◆ TEXT SEGMENT:
※ ※ ※
COVID Thrusts Local Marine Scientist Into High Seas Adventure

Noumea

Giulia - COVID Thrusts Local Marine Scientist Into High Seas Adventure SPC.jpgNapo'opo'o native, Giulia Anderson, is a young fisheries molecular geneticist who has suddenly found herself as an integral part of a 7-week research expedition to monitor the health of world’s largest tuna fishery, which is an activity that no other SPC scientist was not able to do this year, for the first time, due to the COVID-19 pandemic.

Giulia had only just landed her dream job with The Pacific Community (SPC) in New Caledonia before finding out she would be part of the 2020 Pacific Tuna Tagging expedition which departed from Honolulu on Saturday 15 August 2020, with a mostly Hawaii-based science team.

With most research and fisheries observer programmes currently suspended due to COVID-19, the 50-day expedition will not make any port calls in an effort to avoid any potential for COVID-19 transmission to the remote and vulnerable communities of the Pacific. 

After only just completing her PhD in 2019 from Fiji's University of the South Pacific Giulia reflects on her hopes and concerns as she joins this scientific expedition across the vast Pacific Ocean to help boost our understanding of Pacific tuna stocks.

Scientists across the world continue to pursue essential research to the best of current abilities, even as they must also navigate the new COVID landscape. I am part of one of those research efforts: a tuna tagging cruise departing from Hawaii with a track through Kiribati waters, leaving port this weekend after overcoming a mountain of logistical odds, under the driving belief that the work of promoting sustainable fisheries and ocean health is worth taking on the seemingly insurmountable challenges.

The excitement gets a bit more personal, as well. As a young marine scientist, I started a position at SPC only in May, this year. The pre-COVID intention was to relocate to SPC’s headquarters in New Caledonia, which was quickly revised to working remotely from Hawaii until travel restrictions lifted. In true serendipity, I went from designing studies to be conducted on a theoretical cruise to enacting my own research onboard.  In a year when productivity is slim at best, somehow planets aligned to give me an opportunity to oversee a project from inception to data interpretation.

For context, I completed my graduate studies in Fiji, and while I was there I met someone. Ironically, 2020 was going to be ‘our year’: first adult-paying jobs, getting married in May, moving internationally together, we have now been six months stuck in our respective countries, managing a few video calls a week-when the internet connection in Fiji is stable.
※ ※ ※
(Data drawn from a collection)
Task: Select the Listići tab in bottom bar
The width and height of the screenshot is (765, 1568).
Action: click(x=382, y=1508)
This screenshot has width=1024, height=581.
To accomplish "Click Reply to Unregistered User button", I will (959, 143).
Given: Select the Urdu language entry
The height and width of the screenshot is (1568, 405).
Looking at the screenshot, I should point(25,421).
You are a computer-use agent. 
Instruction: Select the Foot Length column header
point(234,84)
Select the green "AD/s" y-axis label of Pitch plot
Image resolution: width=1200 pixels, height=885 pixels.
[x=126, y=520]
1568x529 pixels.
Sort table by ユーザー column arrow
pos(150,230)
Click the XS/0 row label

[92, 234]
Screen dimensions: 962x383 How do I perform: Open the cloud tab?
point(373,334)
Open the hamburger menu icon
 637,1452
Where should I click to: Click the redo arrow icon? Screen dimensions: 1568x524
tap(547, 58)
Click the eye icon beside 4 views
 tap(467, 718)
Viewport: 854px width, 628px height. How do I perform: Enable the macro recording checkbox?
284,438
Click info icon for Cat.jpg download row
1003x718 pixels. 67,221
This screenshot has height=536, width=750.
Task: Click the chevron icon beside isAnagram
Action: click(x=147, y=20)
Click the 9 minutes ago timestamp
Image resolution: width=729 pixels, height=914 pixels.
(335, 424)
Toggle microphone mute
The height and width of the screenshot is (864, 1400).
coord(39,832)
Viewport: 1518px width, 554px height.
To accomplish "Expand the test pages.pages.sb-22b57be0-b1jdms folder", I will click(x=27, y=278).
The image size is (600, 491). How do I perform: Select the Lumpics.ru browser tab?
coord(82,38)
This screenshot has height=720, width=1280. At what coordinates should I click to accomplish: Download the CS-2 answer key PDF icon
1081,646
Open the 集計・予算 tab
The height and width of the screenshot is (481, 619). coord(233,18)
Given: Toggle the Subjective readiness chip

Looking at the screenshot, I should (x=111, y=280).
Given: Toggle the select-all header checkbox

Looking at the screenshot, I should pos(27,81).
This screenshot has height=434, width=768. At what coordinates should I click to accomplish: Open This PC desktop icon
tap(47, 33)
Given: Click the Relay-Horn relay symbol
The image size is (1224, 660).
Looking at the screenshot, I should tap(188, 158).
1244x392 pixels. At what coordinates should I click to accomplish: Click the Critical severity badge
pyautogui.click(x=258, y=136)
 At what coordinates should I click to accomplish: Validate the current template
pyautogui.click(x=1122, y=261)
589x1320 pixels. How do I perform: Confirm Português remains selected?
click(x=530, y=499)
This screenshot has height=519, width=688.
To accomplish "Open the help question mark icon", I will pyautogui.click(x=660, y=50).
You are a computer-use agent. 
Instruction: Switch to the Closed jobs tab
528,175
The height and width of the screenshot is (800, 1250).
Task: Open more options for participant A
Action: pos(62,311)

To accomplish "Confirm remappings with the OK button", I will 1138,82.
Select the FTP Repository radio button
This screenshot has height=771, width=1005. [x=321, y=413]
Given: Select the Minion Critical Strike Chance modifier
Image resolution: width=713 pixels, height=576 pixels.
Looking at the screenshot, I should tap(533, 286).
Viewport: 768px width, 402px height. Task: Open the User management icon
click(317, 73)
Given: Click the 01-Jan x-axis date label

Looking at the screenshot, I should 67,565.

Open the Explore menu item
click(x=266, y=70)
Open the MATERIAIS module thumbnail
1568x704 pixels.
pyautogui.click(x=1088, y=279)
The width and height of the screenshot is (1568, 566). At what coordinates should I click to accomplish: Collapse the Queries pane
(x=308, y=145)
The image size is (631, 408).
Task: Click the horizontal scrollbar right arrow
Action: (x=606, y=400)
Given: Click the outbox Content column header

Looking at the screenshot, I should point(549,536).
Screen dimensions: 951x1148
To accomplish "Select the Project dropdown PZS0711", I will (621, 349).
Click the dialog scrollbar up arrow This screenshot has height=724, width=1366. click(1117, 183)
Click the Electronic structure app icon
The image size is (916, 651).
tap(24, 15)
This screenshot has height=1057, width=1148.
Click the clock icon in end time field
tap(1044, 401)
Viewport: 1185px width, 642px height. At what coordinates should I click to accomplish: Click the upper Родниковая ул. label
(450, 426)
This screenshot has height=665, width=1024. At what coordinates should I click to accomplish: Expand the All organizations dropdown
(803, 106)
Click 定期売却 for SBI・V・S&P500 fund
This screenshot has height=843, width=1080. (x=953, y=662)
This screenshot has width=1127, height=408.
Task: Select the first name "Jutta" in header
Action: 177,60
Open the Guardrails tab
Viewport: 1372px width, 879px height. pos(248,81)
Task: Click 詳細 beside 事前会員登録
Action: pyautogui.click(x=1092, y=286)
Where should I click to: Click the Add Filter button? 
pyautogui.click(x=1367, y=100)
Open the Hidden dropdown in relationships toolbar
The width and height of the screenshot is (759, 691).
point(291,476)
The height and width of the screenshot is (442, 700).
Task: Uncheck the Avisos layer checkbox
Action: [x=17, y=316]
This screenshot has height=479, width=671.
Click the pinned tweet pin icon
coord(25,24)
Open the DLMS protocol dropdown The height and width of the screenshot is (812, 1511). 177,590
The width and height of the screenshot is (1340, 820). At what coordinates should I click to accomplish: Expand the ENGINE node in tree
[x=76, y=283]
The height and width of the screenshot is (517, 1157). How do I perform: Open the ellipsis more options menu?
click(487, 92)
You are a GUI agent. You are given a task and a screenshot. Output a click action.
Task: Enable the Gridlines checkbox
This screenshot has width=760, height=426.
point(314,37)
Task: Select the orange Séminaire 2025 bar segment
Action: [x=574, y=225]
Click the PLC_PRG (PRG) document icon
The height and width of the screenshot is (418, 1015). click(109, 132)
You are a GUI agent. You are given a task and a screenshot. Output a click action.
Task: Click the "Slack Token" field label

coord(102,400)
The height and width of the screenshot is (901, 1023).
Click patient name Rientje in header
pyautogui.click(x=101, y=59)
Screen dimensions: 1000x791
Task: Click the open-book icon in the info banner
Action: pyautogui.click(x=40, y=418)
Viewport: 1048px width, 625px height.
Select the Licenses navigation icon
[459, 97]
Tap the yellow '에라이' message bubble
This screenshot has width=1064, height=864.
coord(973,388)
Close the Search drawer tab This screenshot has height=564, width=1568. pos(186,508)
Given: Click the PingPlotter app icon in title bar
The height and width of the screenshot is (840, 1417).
※ ※ ※
◆ EXERCISES:
A. Using the article on the tuna tagging expedition, decide whether each statement agrees with it. Answer yes or no for each, and quote the words that decide it.
(i) The expedition left Honolulu on Saturday 15 August 2020.
(ii) The expedition plans to stop at ports in Kiribati.
(iii) Giulia earned her PhD from a university in New Caledonia.
B. Carry the article on the tuna tagging expedition forward from its final sentence.

◆ SOLVED TASKS:
A.
(i) Yes: "departed from Honolulu on Saturday 15 August 2020"
(ii) No: "the 50-day expedition will not make any port calls"
(iii) No: "completing her PhD in 2019 from Fiji's University of the South Pacific"

B.
As a young, idealistic marine scientist, the significance of this particular research cruise continues to build. COVID limitations have hamstringed most fisheries observer programs, which place third party reporters on fishing vessels to record accurate catch volumes and influence stock management. However, fishing itself has not stopped. Data collected during the next seven weeks at sea will be some of the only direct observations made for 2020.

The world is laser-focused on bringing the COVID pandemic to a close, but marginalizing all those 2019 fears about climate change, global resource management, and human rights does not mean the global threats have gone away.

This year more than ever, it is healthy to recognize and appreciate moments of human creativity and resilience. Although it would be tempting fate to call the cruise a success before we return to port (not a game any sailor wants to play), the fact that we are leaving port at all should count as one of those moments worth celebrating.

As a marine scientist, it is heart-warming to see our ship leaving port, as a measure of Pacific-wide dedication to marine stewardship.’ Exceptional credit goes to the staff of the Pacific Community (SPC), the driving organization behind the expedition, who carried momentum through innumerable setbacks and rule changes.

That said, there is another side to consider when leaving land behind for so long. With four generations of family and hanai (Hawaiian culture that refers to the informal adoption of one person by another) on four islands, I carry the same cloud of concern as all other community members about COVID. Seven weeks is enough of time for the local situation to change, change again, change back to do a loop-de-loop. Communication from sea is possible but limited, which can be as a curse as a blessing in a time of extreme flux.

Ironically, my own family’s perspective (both those in Hawaii and Fiji) is: phew, at least we will know you are safe, bobbing around on the open sea for seven weeks. Can we come with?